Children were called forward to read “Donovan’s Big Day,” a children’s book about a boy assisting in the wedding of his two mothers. That ended with the congregation saying with the reader, “We love because God first loved us.”

“Our teaching is not in vain”

At Victory for the World Church in Stone Mountain, prayers for ailing members included words of support for families of the victims killed in the Charleston church shooting, and thanks for President Barack Obama for providing health coverage through the Affordable Care Act.

Pastor Kenneth L. Samuel said recent events have been so overwhelming that people hardly had time to catch their breath. The South Carolina native praised the governor of that state for her call to remove the Confederate flag from the Statehouse grounds. He spoke with pride of the forgiveness families of the Charleston victims showed confessed shooter Dylann Roof.

Samuel likened people today to King David in the Bible when he lost his way and asked God to restore his joy.

“I got my joy back because I know our teaching is not in vain,” he said. “This lets me know there is power in the gospel. Only the church could take violence and respond to it with love.”

Samuel has been steadfast in his support of gays — the church operates an outreach ministry to the lesbian, gay, transgender and bisexual community — and the pastor has invited same-sex couples to marry at the church.

The Supreme Court’s ruling will “force the church to deal with one of its demons,” he said.

‘God help us all’

At Trinity Chapel in West Cobb, church member Janet Savage affirmed her belief that marriage is between a man and a woman.

“Is (the court decision) truly about equality for the LGB community, or is it about forced acceptance and normalizing that which is not normal?” she said. “My heart grieves the passage of this law. God help us all.”

At Ebenezer Baptist Church in Atlanta, Pastor Raphael Warnock said, “I don’t believe that gay people’s marriages are a threat to other people’s marriages. And I don’t believe that what happened this week means that all of a sudden God is going to destroy America.”

Warnock told those in the church, where Dr. Martin Luther King Jr. preached, “There will be a lot of debate about this in the coming days, but I feel that if there’s anything we don’t want the Supreme Court doing, we don’t want the Supreme Court to be interpreting scripture.”

Seeing what’s important

The Rev.
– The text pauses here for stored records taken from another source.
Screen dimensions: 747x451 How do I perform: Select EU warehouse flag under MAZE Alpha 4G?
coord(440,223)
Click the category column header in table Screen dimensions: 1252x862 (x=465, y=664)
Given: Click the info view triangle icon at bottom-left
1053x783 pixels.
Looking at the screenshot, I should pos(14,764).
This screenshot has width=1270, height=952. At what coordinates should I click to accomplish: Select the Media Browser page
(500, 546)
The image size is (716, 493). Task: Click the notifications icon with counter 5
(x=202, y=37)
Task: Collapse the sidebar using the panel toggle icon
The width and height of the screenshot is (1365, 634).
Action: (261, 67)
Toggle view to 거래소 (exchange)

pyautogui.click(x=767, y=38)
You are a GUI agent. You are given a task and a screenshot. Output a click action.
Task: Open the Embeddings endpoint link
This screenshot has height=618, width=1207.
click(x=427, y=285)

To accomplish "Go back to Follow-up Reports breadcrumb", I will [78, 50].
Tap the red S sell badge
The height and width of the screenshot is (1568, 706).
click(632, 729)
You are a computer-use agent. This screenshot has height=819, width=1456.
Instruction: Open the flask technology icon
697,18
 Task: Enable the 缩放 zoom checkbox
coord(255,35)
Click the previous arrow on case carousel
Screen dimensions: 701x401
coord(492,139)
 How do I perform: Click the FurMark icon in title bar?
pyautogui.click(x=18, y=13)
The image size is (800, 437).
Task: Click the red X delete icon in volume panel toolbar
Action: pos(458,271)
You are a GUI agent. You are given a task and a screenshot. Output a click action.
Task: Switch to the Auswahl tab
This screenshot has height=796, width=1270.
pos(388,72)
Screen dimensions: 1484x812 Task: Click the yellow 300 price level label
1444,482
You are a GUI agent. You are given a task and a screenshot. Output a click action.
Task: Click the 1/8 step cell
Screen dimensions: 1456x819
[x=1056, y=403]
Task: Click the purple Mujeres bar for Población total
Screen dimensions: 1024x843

Geoffrey Hoare told the people at All Saints Episcopal Church in Midtown that in the face of so many significant events, it’s hard for some to sort out what is most important. People on different sides of the issues have differing views of what’s important.

For those who support gay marriage, it’s a time to “celebrate with abandon … This is hope, this is joy,” but Hoare noted that not everyone feels a call to celebration.

He urged congregants to sort out what matters — what’s worth caring about.

“Caring comes at a price, but it is the way in which God calls every one of us to purpose, to meaning,” Hoare said. What’s most important should remain at the forefront, he said: All people are beloved by God.